Three loggias exist on extended balconies, over sills in the thickness of the walls and interconnected by a balcony running on 4 strong consoles in the same alignment as the ordering columns. The arches have a shutter in support and transition to the entablature, which opens a frieze corresponding to a mezzanine of three openings and bas-reliefs alluding to the human passions ("Pain", "Hate", "Kindness" and "Love"), subtitled on the architrave. Above, the denticulated cord ends at the frieze and the beginning of a strong cornice based on rebound corbels, which are dense, in a repetitive rhythm that runs throughout the building. Crowning the facade is the gable, rising over a high platform, with rhythmic fenestration and formal, ornamented balustrades. The lateral facades are symmetrical. On the ground floor, there are 3 arched doorways (topped by a running balcony and supported by 4 consoles), flanked by 2 small doors, with an interrupted curvilinear pediment. Here, 3 doors (that are repeated in the two successive upper floors) with balconies and sills, are interspersed between four, embedded Ionic pilasters. The set is flanked by strong masks, on intermediate floor, on which a window opens at the top, with small gap at the bottom. Corresponding to the stage area, there are high, open slits; in this area, the body of the theatre rises above the entablature, accompanying the broken forms or gables, underlined by the frame and ornamental strip.

===Interior===
On the ground floor, the vestibule occupies the whole width of the building, with access through the 3 doors of the main facade and lateral entranceways. From this space you can access the corridors leading to the audience seating or, to the side, the stairs to the upper floors. The avant-foyer and foyer are located on the first floor and occupy the entire width of the building, with two rooms for a restaurant and smoking room. With its double height, corresponding to the main hall and facade, the interior is profusely decorated along the windows and balustrades, with a wide oculus on the transition doors to the "avant-foyer". The two floors correspond to the first-order royal boxes, and, on the second floor, the second-order boxes.
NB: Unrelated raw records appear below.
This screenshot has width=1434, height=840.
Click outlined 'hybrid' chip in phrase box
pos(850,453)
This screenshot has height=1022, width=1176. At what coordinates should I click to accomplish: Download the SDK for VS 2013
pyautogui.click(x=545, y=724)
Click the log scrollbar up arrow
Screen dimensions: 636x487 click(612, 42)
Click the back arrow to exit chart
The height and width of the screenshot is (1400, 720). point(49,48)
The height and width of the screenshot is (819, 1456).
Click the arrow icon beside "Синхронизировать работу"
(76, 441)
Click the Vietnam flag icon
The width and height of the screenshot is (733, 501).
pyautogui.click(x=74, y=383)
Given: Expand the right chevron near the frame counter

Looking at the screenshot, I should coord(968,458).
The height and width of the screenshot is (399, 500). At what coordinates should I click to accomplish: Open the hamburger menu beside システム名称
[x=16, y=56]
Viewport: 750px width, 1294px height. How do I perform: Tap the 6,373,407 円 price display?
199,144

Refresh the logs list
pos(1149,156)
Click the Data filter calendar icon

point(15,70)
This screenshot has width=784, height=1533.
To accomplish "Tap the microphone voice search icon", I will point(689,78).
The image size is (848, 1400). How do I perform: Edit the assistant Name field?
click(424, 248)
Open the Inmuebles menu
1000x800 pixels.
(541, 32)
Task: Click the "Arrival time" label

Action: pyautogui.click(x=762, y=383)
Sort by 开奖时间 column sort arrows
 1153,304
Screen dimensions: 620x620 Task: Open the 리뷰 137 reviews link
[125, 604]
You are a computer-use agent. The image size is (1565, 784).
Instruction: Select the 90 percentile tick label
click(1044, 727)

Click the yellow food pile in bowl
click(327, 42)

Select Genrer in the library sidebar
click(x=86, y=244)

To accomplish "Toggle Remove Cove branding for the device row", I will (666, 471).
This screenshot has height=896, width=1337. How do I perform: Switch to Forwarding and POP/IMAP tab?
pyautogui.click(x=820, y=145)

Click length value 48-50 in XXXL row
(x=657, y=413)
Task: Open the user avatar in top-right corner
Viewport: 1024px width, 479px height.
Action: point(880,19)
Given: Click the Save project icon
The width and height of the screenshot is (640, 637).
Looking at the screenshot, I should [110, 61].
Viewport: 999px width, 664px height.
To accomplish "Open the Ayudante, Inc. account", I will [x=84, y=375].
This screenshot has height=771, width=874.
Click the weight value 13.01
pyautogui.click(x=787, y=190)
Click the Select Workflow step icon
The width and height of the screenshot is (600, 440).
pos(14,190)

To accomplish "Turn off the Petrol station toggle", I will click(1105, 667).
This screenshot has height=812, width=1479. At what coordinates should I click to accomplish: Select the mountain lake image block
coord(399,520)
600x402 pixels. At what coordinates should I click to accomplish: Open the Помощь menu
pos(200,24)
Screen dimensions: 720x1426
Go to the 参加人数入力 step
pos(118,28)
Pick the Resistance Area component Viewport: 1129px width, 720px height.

The "avant-foyer" and "foyer" allow circulation with its balconies. On the last floors are the galleries and the amphitheater, forming a single group of places, but with different accesses (one at the level of the lower floors and another at the level of the highest). On the first floor of the amphitheater is a storage room and a paint shop. From the ground floor, the stairs lead to the galleries and amphitheatres, by two direct, exterior entrances, along the lateral facades. The layout of the horseshoe-shaped hall holds 1328 seats, including the 6 large boxes, with one at the height of the first floor, intended as an alternative to a royal box. Between the audience and the stage is the orchestra pit, with independent entrances from the side facades. The stage and dressing rooms have side and rear entrances, that can be divided by a metallic cloth.